The U.S. Environmental Protection Agency (EPA) and the U.S. Department of Transportation (DOT) have proposed the first-ever fuel efficiency and greenhouse gas emission standards for heavy-duty trucks and buses.
According to the proposed regulations, vocational vehicles such as garbage trucks would have to implement engine and vehicle standards that would result in 10 percent reductions in both greenhouse gas emissions and fuel consumption from model year 2014 to model year 2018. New standards for tractor-trailers would achieve 20 percent reductions in both greenhouse emissions and fuel consumption during the same timeframe, according to EPA and DOT. For heavy-duty pick-up trucks and vans, the agencies are proposing 10 percent reductions in both greenhouse gas emissions and fuel consumption for gasoline vehicles, and 15 percent reductions for diesel vehicles.

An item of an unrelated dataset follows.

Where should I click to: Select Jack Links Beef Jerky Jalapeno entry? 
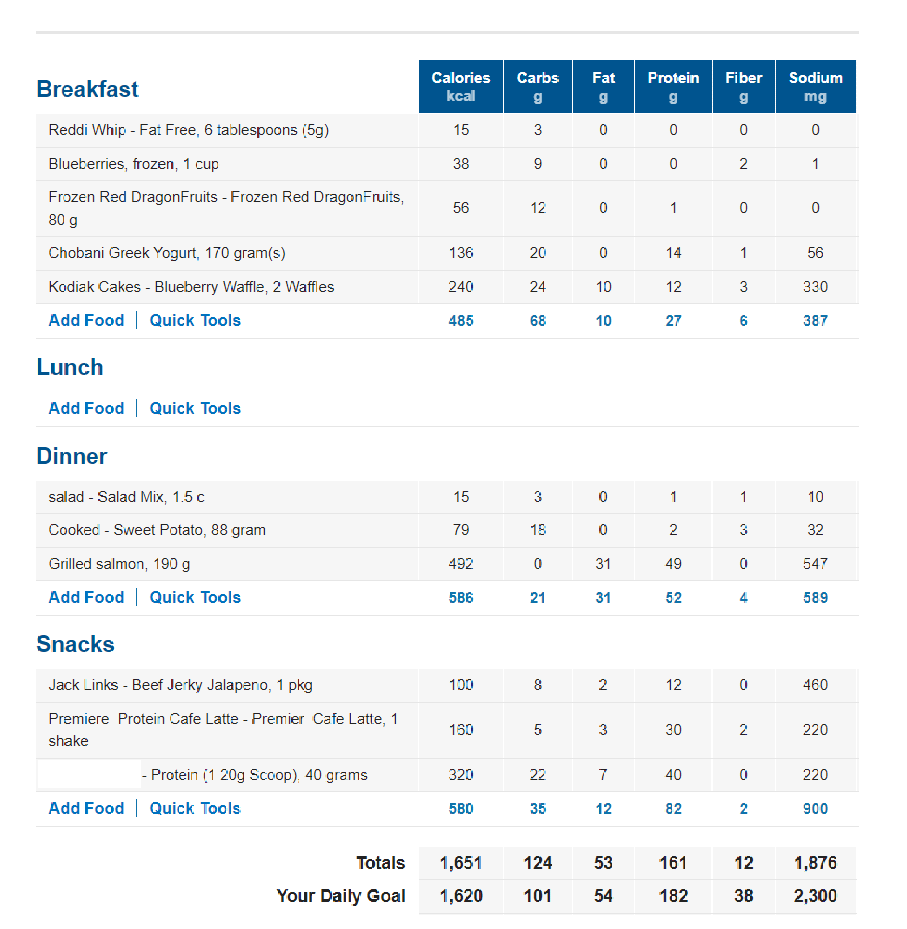click(181, 685)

"These new standards are another step in our work to develop a new generation of clean, fuel-efficient American vehicles that will improve our environment and strengthen our economy," said EPA Administrator Lisa P. Jackson in a statement that accompanied the release of the proposal. "In addition to cutting greenhouse gas pollution, greater fuel economy will shrink fuel costs for small businesses that depend on pick-ups and heavy-duty vehicles, [for] shipping companies[,] and [for] cities and towns with fleets of these vehicles. Those savings can be invested in new jobs at home, rather than heading overseas and increasing our dependence on foreign oil."

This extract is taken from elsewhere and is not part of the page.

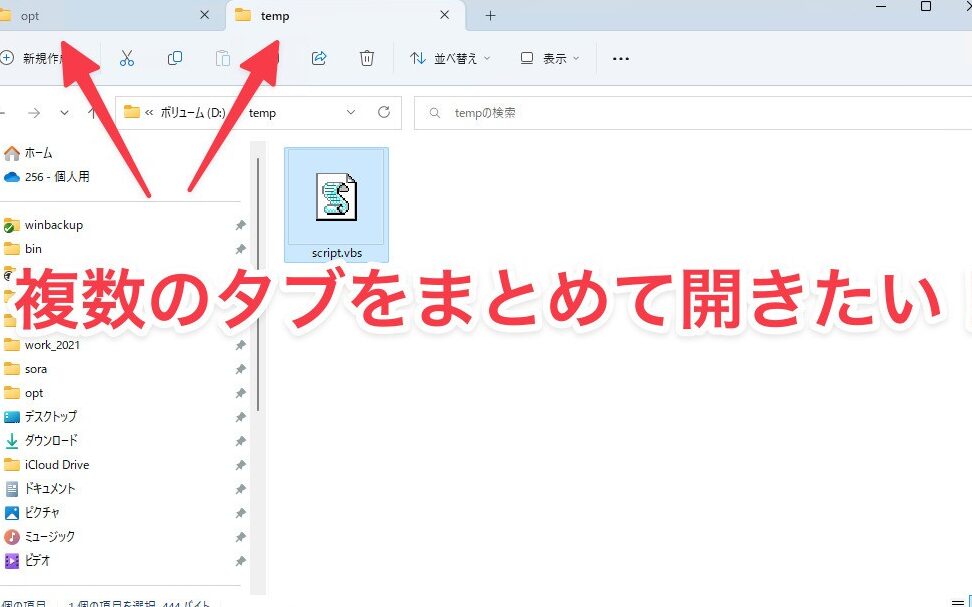
Task: Close the opt tab
Action: click(x=205, y=16)
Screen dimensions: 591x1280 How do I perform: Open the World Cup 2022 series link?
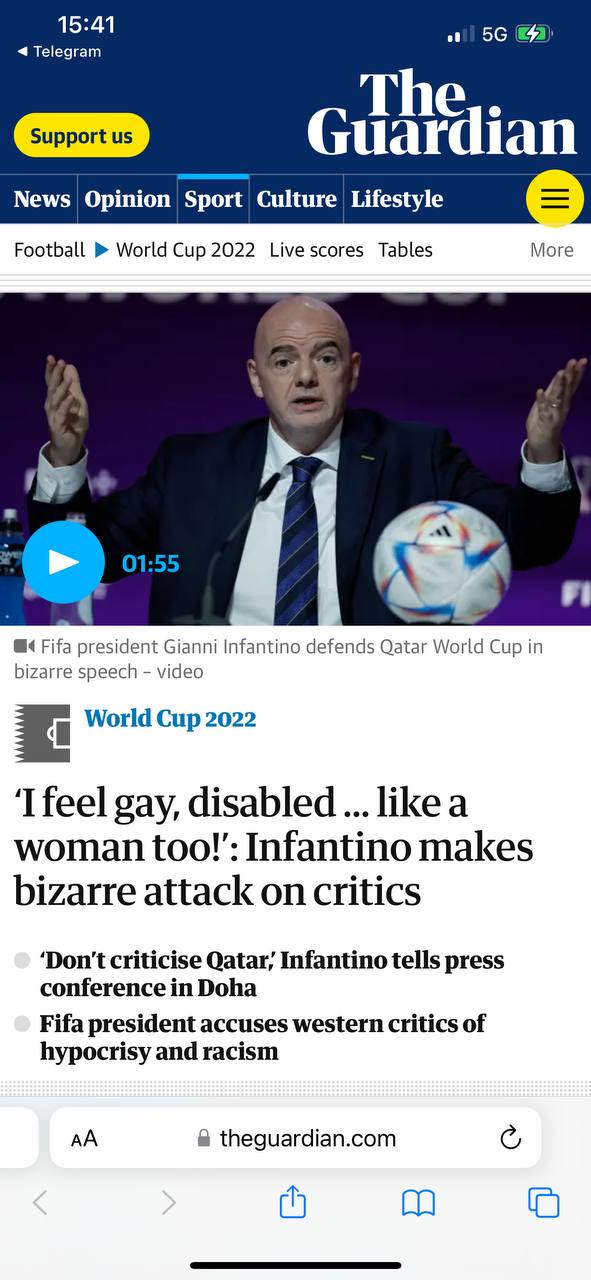[170, 718]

EPA and DOT say the new standards would reduce greenhouse gas emissions by approximately 250 million metric tons and cut oil consumption by 500 million barrels over the lives of the vehicles produced during the first five years of the program. The standards also would provide $41 billion in net benefits over the lifetimes of model year 2014 to 2018 vehicles, the agencies estimate.
Warrenville, Ill.-based Navistar was apparently one of the few truck manufacturers to comment in the immediate aftermath of the proposal's release. "While it's too soon to evaluate all elements of the proposed regulations, we are committed to engaging with the EPA and DOT on this issue," said Daniel C. Ustian, chairman, president and CEO of Navistar, in a statement. "We look forward to working together with government and industry leaders in the months ahead to implement changes that will benefit the customers and communities we serve with cleaner, more fuel-efficient commercial vehicles."
One prominent environmental organization, The Sierra Club, says the agencies should be more aggressive. "The Sierra Club is pleased that the DOT and EPA have made a first step in setting these critical and necessary standards for heavy-duty trucks, but we urge the [Obama] Administration to aim even higher, and we believe that a 35 percent decrease in greenhouse gas emissions from long-haul tractors pulling van trailers by 2018 is possible by setting standards for trailers and additional steps."
The federal government will accept public comments on the proposed standards for 60 days following their late October publishing in the Federal Register. For more information on the proposal and how to submit comments, visit the EPA's website or the National Highway Traffic Safety Administration's website.
"Through new fuel-efficiency standards for trucks and buses, we will not only reduce transportation's environmental impact, we'll reduce the cost of transporting freight," said U.S. Transportation Secretary Ray LaHood in a statement. "This is a win-win for the environment, businesses and the American consumer."